You are currently browsing the monthly archive for April 2011.

One of the depressing things about getting older is that you see governments making the same policy mistakes at roughly twenty year intervals, and other problems which governments seem to assume will go away if they don’t acknowledge them! Policies that fall into the first category are the regularly revised school league tables and the cost to the community of people who are unemployed. The second category includes the problem of mothers in the workforce with its associated paid maternity leave argument.

The mother/worker role conflict is far too important to pretend it will go away or solve itself. It’s at least a couple of decades since we recognised it but have never really tackled it, probably because it is seen as women’s business. Providing full-time child care was seen as the answer but there doesn’t seem to have been many studies on the effects of this. One study (Guensberg 2001) focussed on 1200 children in the US in childcare from birth to kindergarten, although the summary I read did not say whether this was full or partial day care. They found these childcare children less cooperative and tended to fight more. They were also more likely to talk back to teachers and be disruptive. On the positive side they scored better on language tests.

If we add to this picture the false idea that most parents have adopted that ‘more material goods are better and will make us happier’ and are working long hours to achieve this, we are bringing our kids up in a world that is full of material goods but short on the more important issues such as parental care and love and interest associated with this, and which children need for their development. Parents may think that their kids know that they love and care about them but what their kids tell their teachers is often very different. Parents think that working long hours to earn more to shower their kids with more possessions shows their kids that they love them but unfortunately this is not what their kids need. The only way to express love for ones children is the opposite,  to spend time with them and take an interest in them.

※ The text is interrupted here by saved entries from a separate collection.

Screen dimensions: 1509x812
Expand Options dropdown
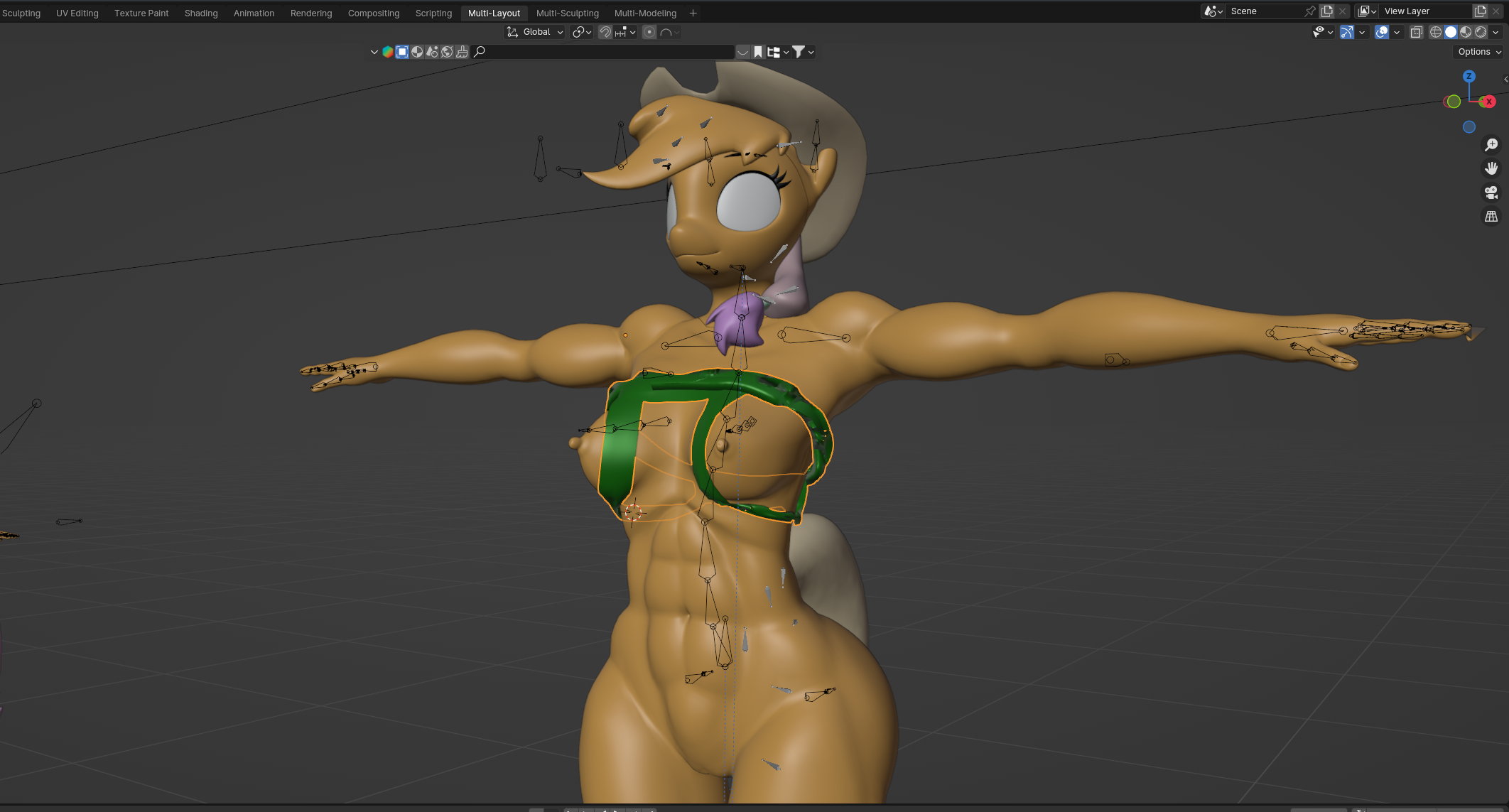point(1479,52)
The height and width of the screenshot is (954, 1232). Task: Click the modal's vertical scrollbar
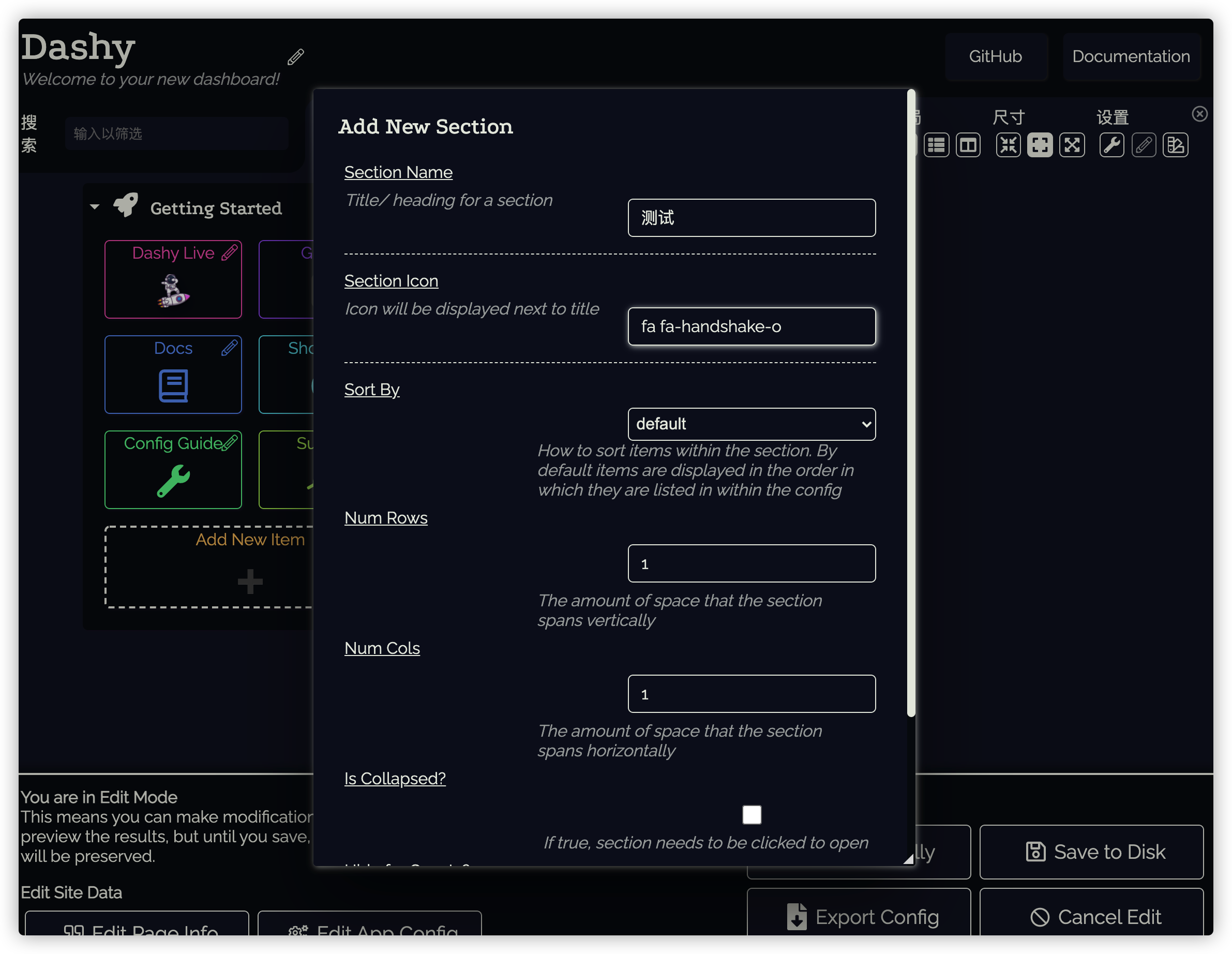click(x=910, y=403)
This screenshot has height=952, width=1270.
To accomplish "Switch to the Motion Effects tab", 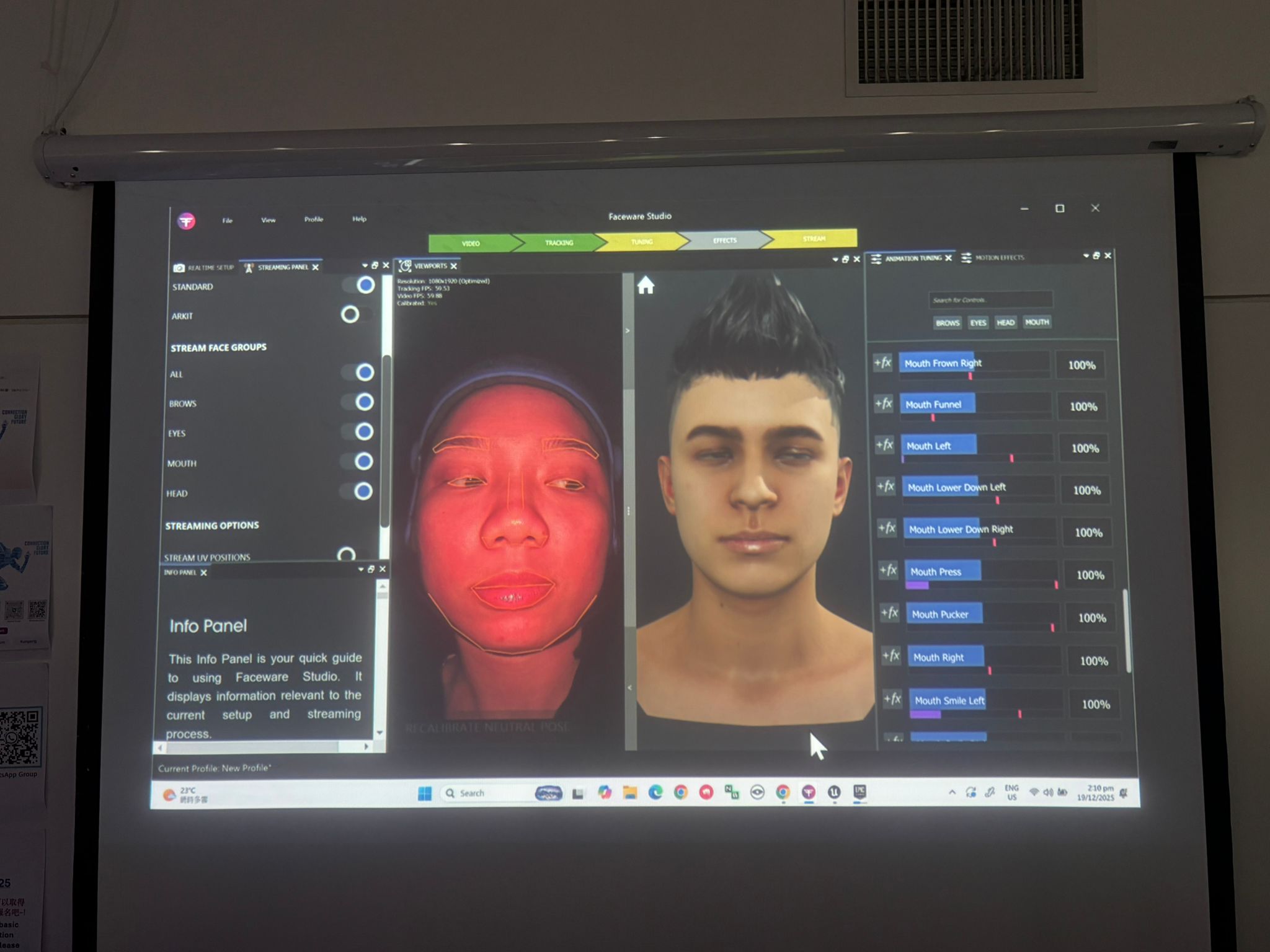I will tap(998, 258).
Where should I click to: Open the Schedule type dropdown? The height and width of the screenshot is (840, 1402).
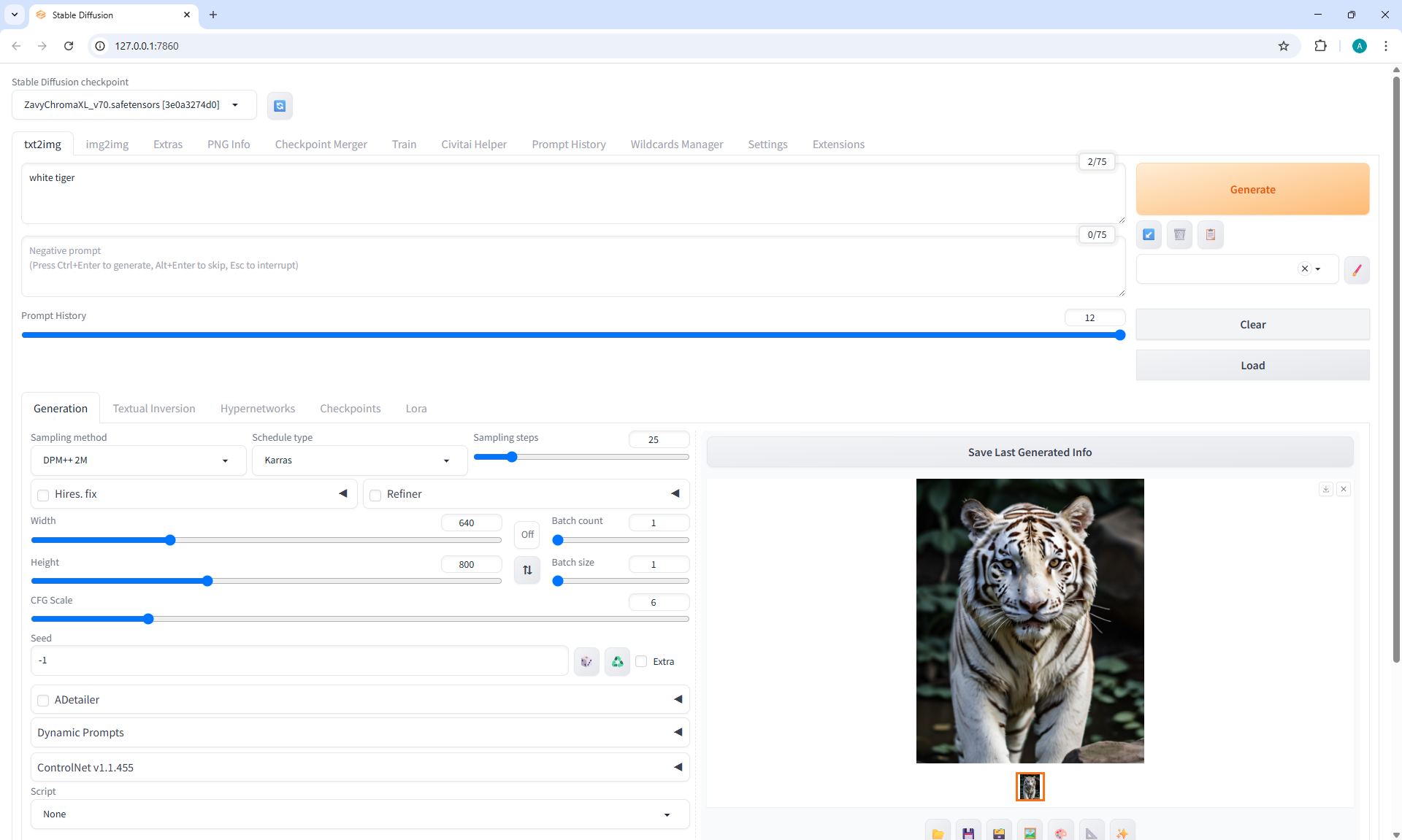359,461
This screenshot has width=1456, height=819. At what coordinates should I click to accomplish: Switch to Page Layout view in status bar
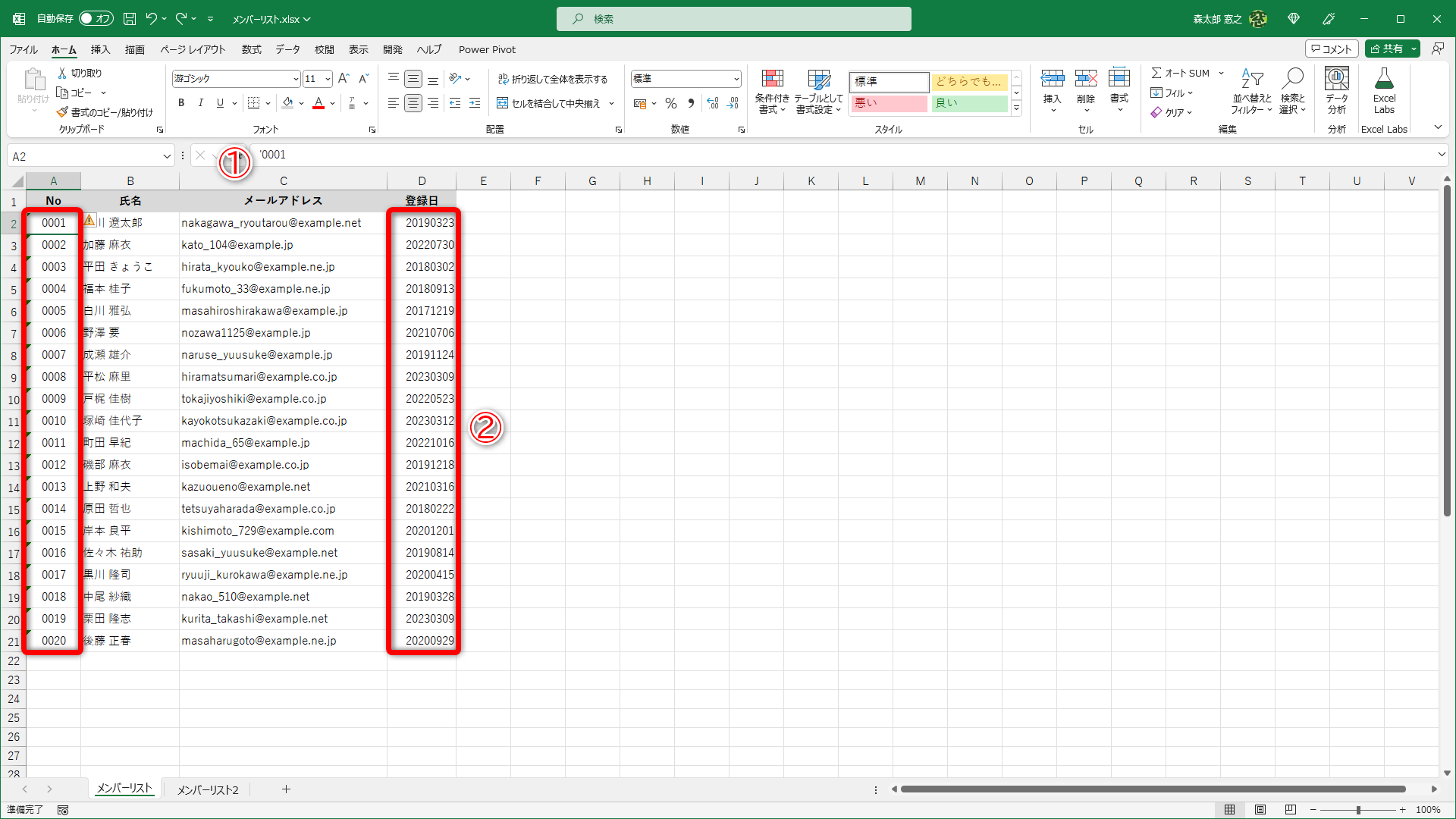point(1260,810)
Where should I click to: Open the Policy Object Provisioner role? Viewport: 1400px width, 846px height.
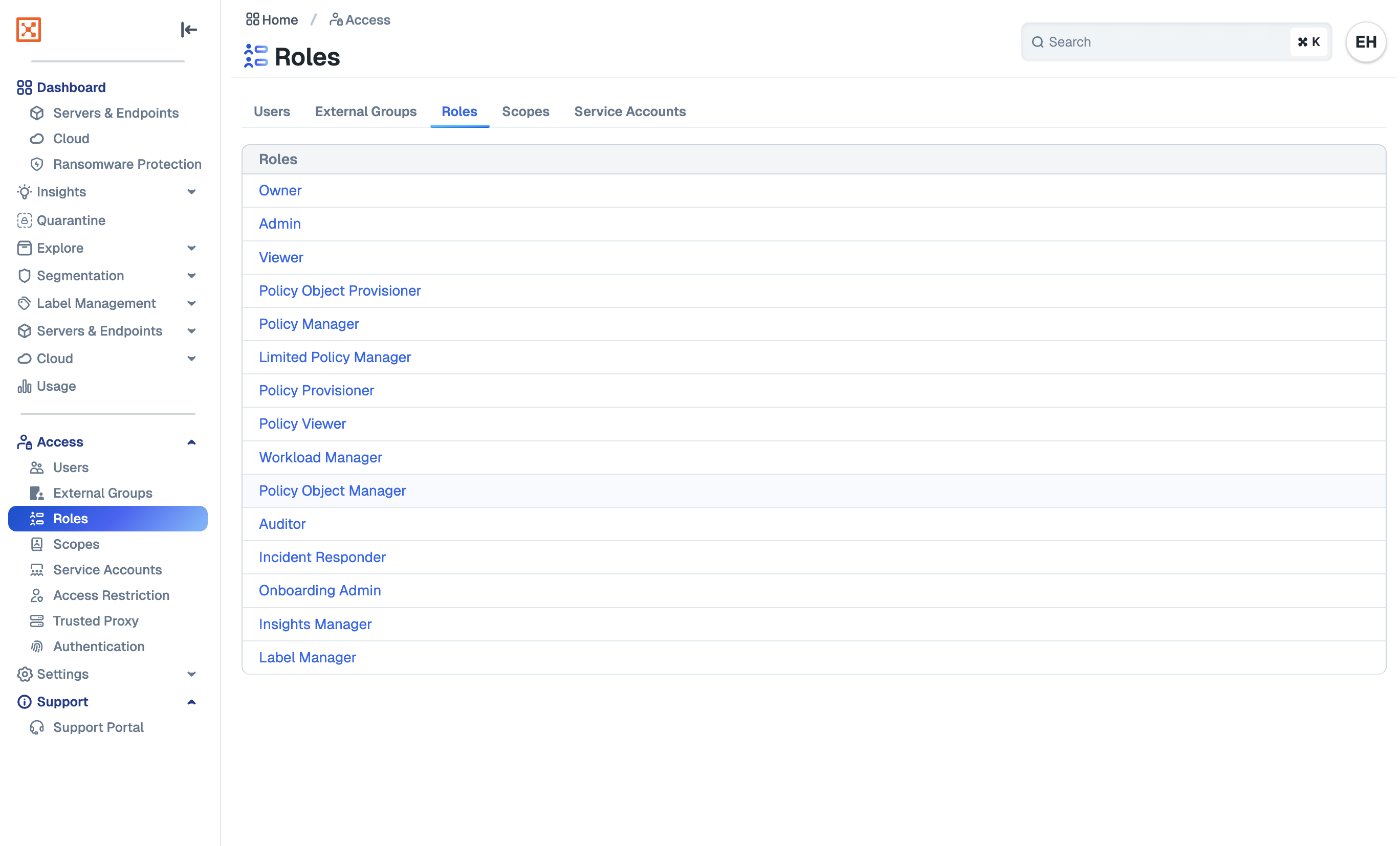click(340, 291)
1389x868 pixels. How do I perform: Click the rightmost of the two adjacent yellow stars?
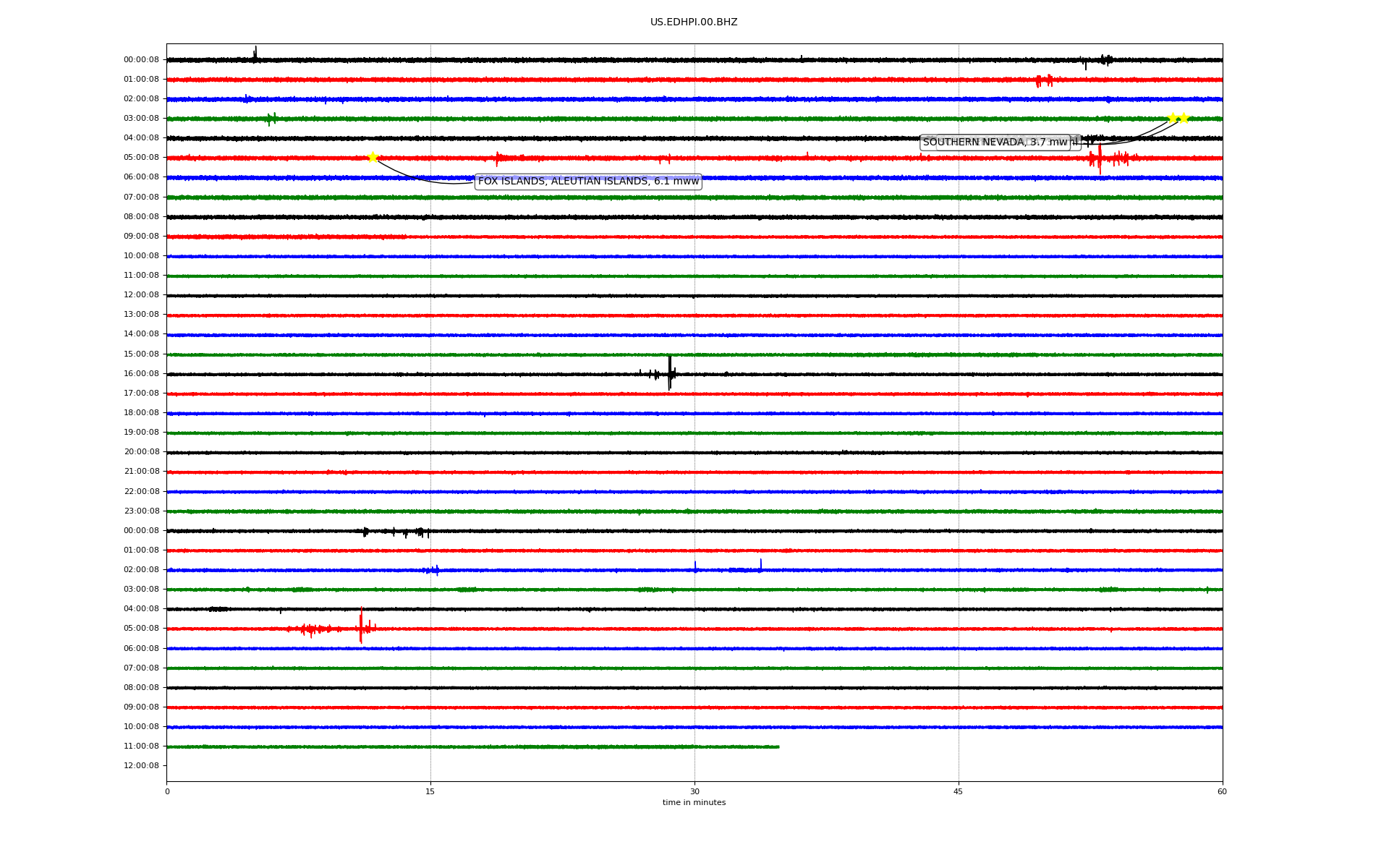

Unless we stress how important it is for parents to spend time with their children throughout their lives into adulthood we will create a generation that we are disappointed in and which won’t meet the country’s needs. If children associate work with taking their parents away from them they won’t be impressed with it. Nor will they be inspired to achieve at school if there is nobody really interested in their achievements.

So this brings us back to the situation of the working Mum. Young women today are faced with the dilemma of staying home and bringing their children up as they would like, whilst their male colleagues move up the career ladder, or keeping their careers intact and putting their children in child care, or not having children at all. The increasing age of women having their first child is an attempt to establish their careers before starting their families but this is only a partial solution.

Some fathers are seeking their own solutions by taking time out, either fully or partially, to help bring up their children. Unfortunately they often get mocked for having a ‘mummy’ role. What society should do is the opposite and cold shoulder those fathers who don’t take time out to do their share of the parenting. We should be asking what is wrong with them that they aren’t sharing the most important role they will ever have in their lives, a role which puts their so-called ‘work career’ in the shade. This is the only way we will solve the discrepancy between men and women in the workplace, both in terms of numbers and earnings, and do the right thing by the next generation.

The problem is that if we adopted this approach most of our decision makers would be among those found to be lacking.  We all know of parents who have taken a leading role in society but whose children have gone off the rails. Dad (usually) achieved his success at a huge cost to his child. We need to create a society which regards both parents as equally important.

By elevating parenting to the same status as a career both parents have the opportunity to achieve twice, once as a parent and once in their careers. The current situation means that women can underachieve in the workplace and successfully parent, or the opposite. As a society can we risk missing out on the skills of half the population or of endangering the next generation? Let’s move to a win/win situation for everybody by giving parenting the same status as a career.